Tim Kent, executive member for transport on Bristol City Council, tells the Evening Post why, despite widespread criticism of the idea, he believes the bus rapid transit network – known as the bendy-bus route – is the best hope for the city to have a fast, efficient public transport system
SEPTEMBER 9 this year will be a red letter day for Bristol.
It’s the day Bristol City Council and its partner authorities in the West of England submit full and final funding bids to government for Bristol’s bus rapid transit network – the last stage on a journey to secure £114 million of government funding.
It’s the region’s last big chance to secure national finance for major transport schemes. The government will stop handing out large amounts of money for local public transport initiatives beyond this round of funding.
Bristol is currently the most competitive city outside London. Bristol City Council argues that’s good news for jobs and growth across the entire UK.
All that is missing is a first-class public transport system of the type business visitors and regular business commuters expect to see.
Business leaders and Bristol City Council are championing bus rapid transit, with routes designed to further boost the city centre economy and unlock new business and employment opportunities in poorly connected areas of the city.
A report to Bristol City Council today will advise the cabinet of the details of the final bid. Three bus rapid transit schemes would serve Bristol:
n Ashton Vale to Temple Meads – with North Somerset Council
n North Fringe to Hengrove – with South Gloucestershire Council
n South Bristol Link – with North Somerset Council.
There are also two other schemes within the West of England, packages for Bath and Weston-super-Mare.
Bath and North East Somerset dropped the bendy bus element of its transport bid earlier this month, aiming to focus instead on strengthening its park-and-ride services.
Bristol’s proposed network – running for much of the route on fast, dedicated lanes – would provide a fast, high-quality alternative to commuting by car, cutting journey times by as much as 40 per cent.
Ashton Vale to Temple Meads provides a rapid link into the city and to the station. Together, the North Fringe to Hengrove Package and long-awaited South Bristol Link have the potential to boost the economy by making better connections between the North Fringe, South Bristol and the centre.
The positive impact for South Bristol is expected to be particularly strong. It is currently held back economically by lack of proper transport connections.
In October 2010, the council received news the government was reducing funding for major schemes. A challenge was issued to local authorities to cut costs to government and increase local funding.

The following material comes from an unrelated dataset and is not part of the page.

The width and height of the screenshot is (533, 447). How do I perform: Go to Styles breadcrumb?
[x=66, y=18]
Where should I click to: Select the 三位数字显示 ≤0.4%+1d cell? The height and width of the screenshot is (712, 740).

Today’s report gives details of the changes the council has made to the schemes to reduce cost without compromising quality.

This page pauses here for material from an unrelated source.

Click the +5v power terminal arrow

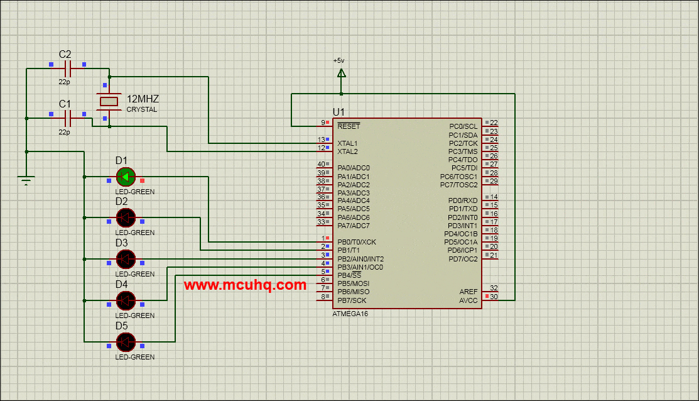click(341, 74)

Options for funding a £40-million local contribution include raising modest levies affecting the business community, such as Supplementary Business Rate or Workplace Parking Levy (a £1 a day charge for private staff parking spaces). The council is currently in close consultation with business leaders and representatives, and intends to open out involvement as widely as possible across the business community.
Bristol’s economic strength has ensured our transport schemes all remain at the centre of the government’s radar. We are confident in our argument that we are the right city to invest in for government – particularly regarding transport.
Bristol is a magnet for the most forward-thinking, creative and sustainable businesses.
A great transport system will add tremendous value for existing business, and open up fresh opportunities for new or relocating business. That’s not just good news for Bristol – it’s great news for the struggling UK economy.
A lot has been said about rail and we remain committed to restoring rail as a local transport standard. But these bus rapid transit schemes are vital and must come first. They feed into the centre from the key areas that rail can’t reach. We cannot do the right thing – particularly for business, and significantly, for South Bristol – without them.